Prompt
Output the data unchanged and complete, minus the images.

Data excerpts
########################################

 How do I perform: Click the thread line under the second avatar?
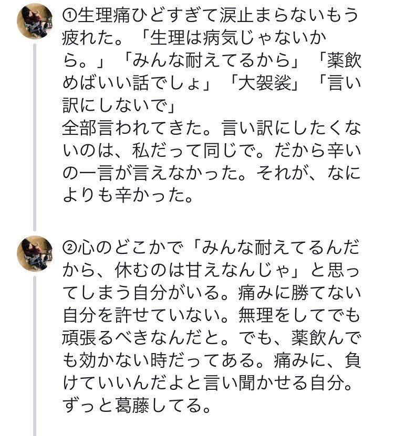coord(35,357)
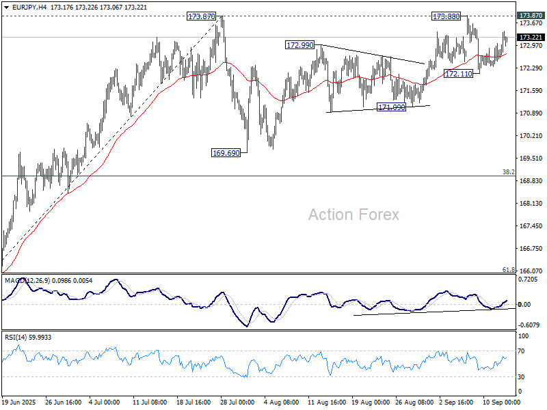Viewport: 547px width, 410px height.
Task: Click the 168.130 price axis value
Action: [x=531, y=204]
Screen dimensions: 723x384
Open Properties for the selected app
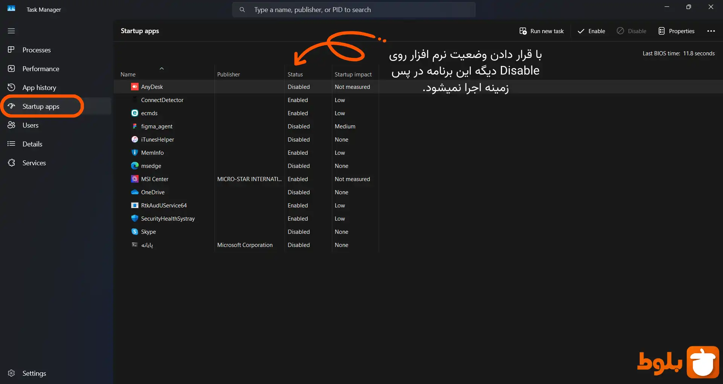(x=676, y=31)
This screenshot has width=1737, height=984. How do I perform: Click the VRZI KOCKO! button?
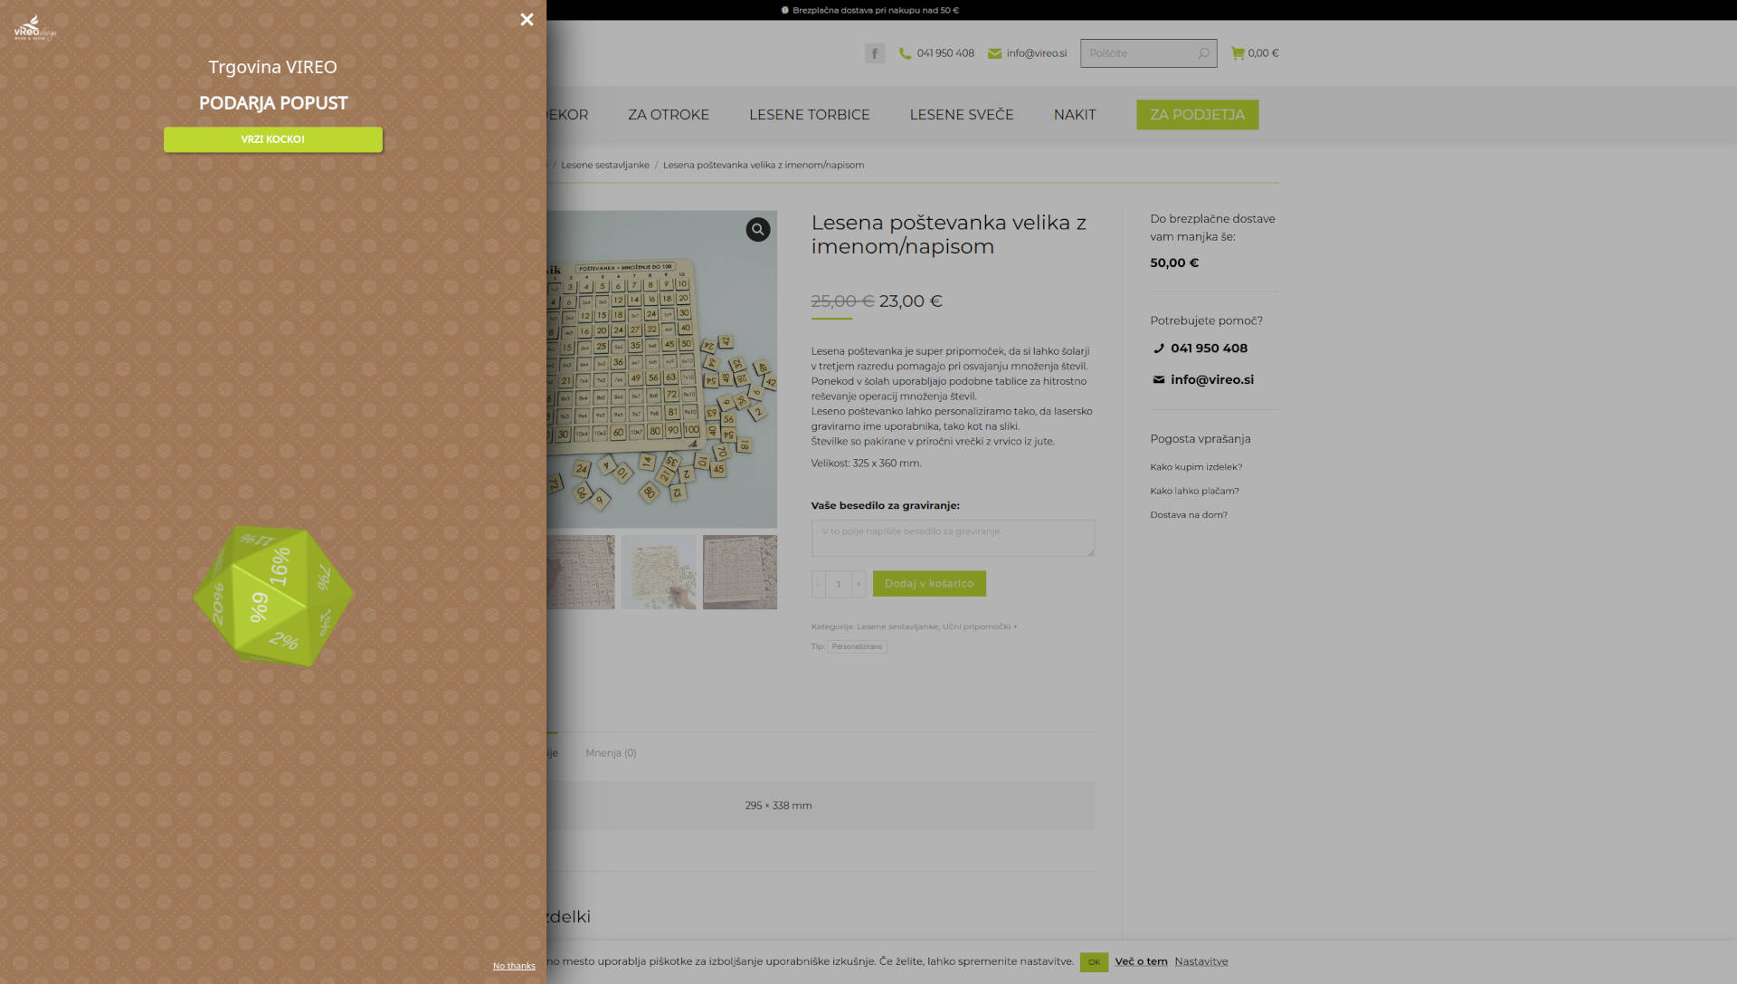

########################################

Task response
 How do I perform: Click the thread line under the second avatar?
coord(35,357)
Viewport: 547px width, 410px height.
Task: Click the 168.130 price axis value
Action: [x=531, y=204]
Screen dimensions: 723x384
Open Properties for the selected app
(x=676, y=31)
This screenshot has width=1737, height=984. How do I perform: Click the VRZI KOCKO! button?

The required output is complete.